The National Kidney Foundation recommends checking blood pressure, kidney function, and potassium levels at baseline and after every dose change. In the first weeks, blood work should be repeated weekly or sooner until potassium levels stabilize. Once values are steady, monitoring can shift to monthly or every two months, timed with regular office visits.

The combination of chlorthalidone with a loop diuretic deserves extra attention. The CLICK trial showed that this pairing dramatically increased the odds of a significant creatinine rise, with an odds ratio of 8.5 compared to placebo. If you’re on both types of water pills, expect your doctor to check labs more frequently, especially in the first few months. Other side effects to watch for include dizziness from low blood pressure when standing, elevated blood sugar, and elevated uric acid levels, all of which occurred more often in chlorthalidone users during the trial.

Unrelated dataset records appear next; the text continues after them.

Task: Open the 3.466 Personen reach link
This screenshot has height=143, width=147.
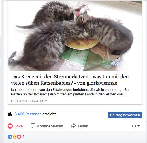Action: pos(28,114)
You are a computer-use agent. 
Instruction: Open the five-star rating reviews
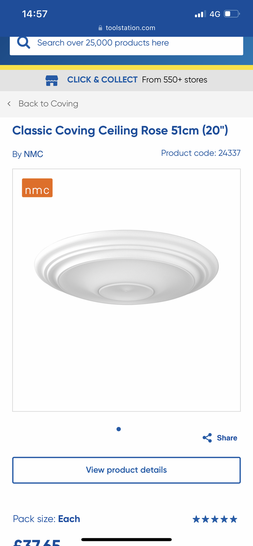pos(215,519)
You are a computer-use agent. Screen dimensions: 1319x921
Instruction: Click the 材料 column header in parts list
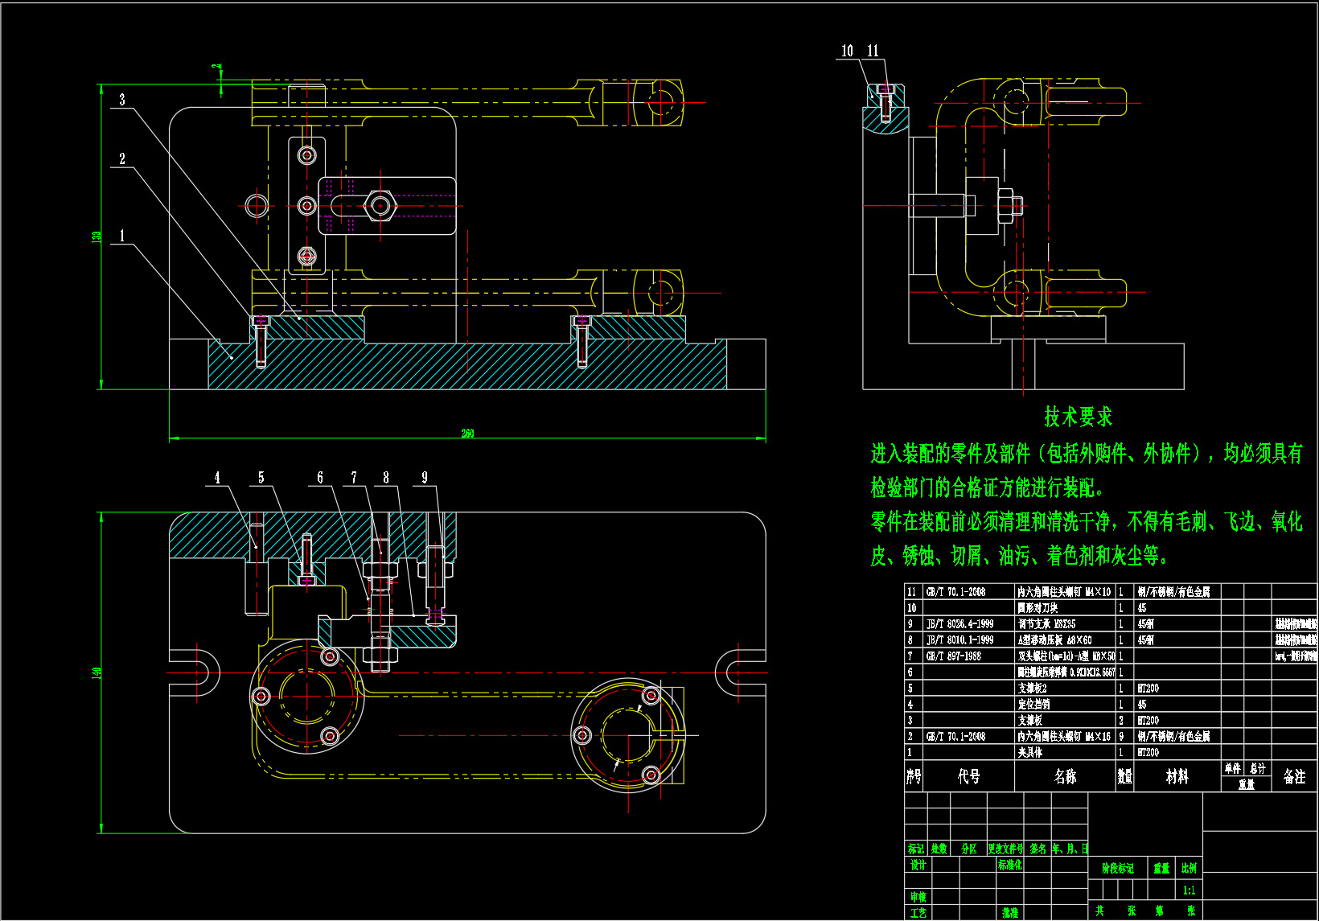1177,776
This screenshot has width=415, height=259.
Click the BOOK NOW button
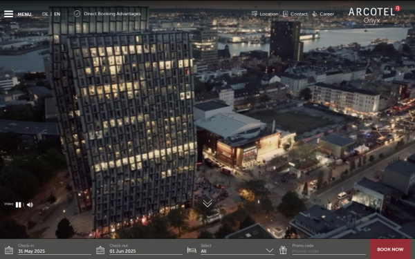click(390, 249)
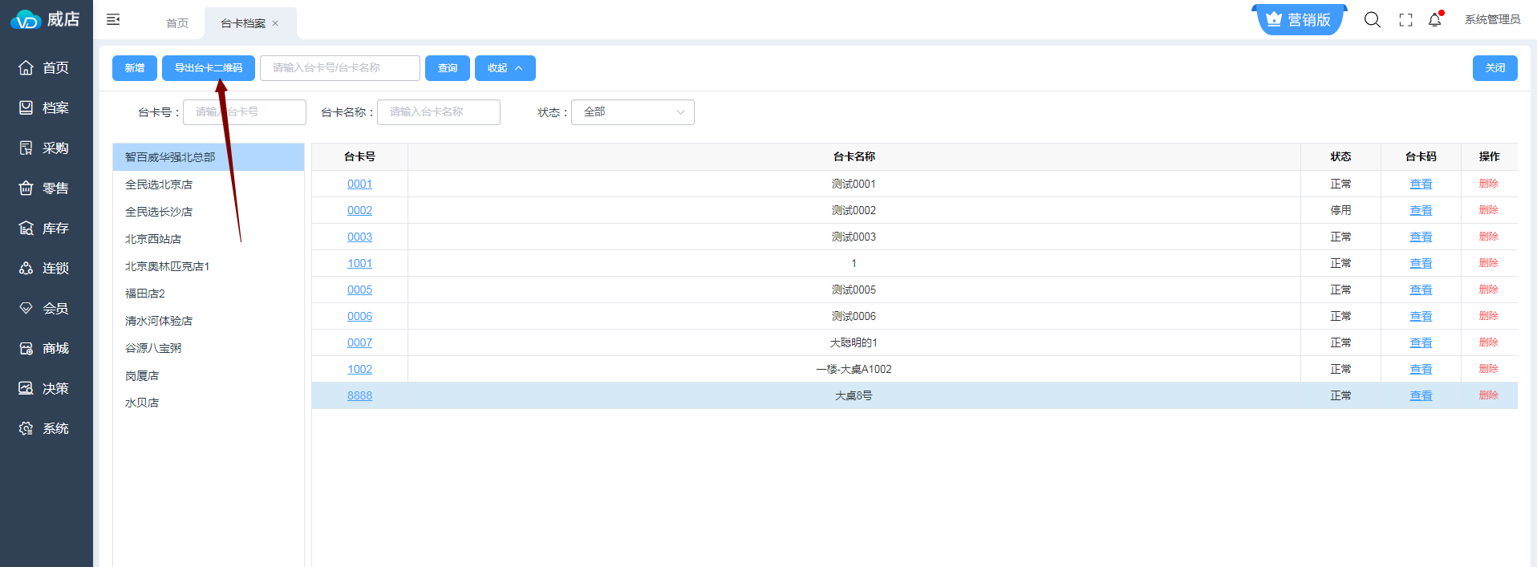
Task: Click the sidebar collapse hamburger icon
Action: (113, 19)
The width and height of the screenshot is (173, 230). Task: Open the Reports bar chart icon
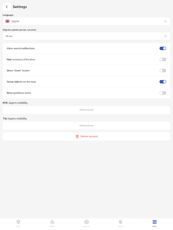point(52,222)
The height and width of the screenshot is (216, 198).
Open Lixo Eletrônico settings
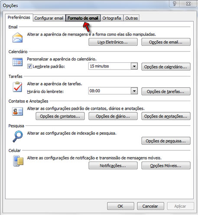click(x=113, y=42)
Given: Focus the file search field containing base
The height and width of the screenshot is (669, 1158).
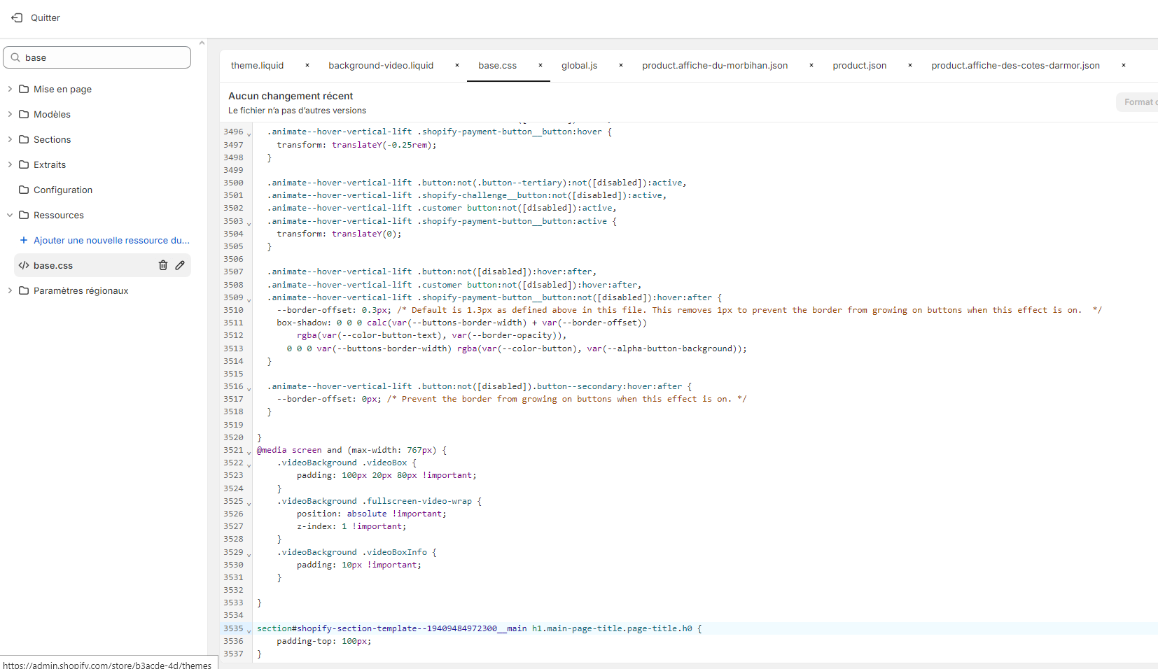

The Bigger Picture for Kidney Health

Uncontrolled high blood pressure is one of the leading causes of kidney disease progression. The kidneys contain millions of tiny blood vessels, and sustained high pressure damages them over time, gradually reducing the organs’ ability to filter waste. Any medication that reliably lowers blood pressure, chlorthalidone included, helps slow that process. The 54 percent reduction in urinary albumin seen in the CLICK trial reinforces this point: by bringing blood pressure down, chlorthalidone may actually protect the kidneys more than it stresses them.

The temporary creatinine increase that chlorthalidone can cause is a known, expected effect of reducing fluid volume, not a sign of kidney damage in most cases. The key is distinguishing a predictable, reversible lab change from a true decline in kidney function, which is exactly why regular blood work matters during the first weeks of treatment.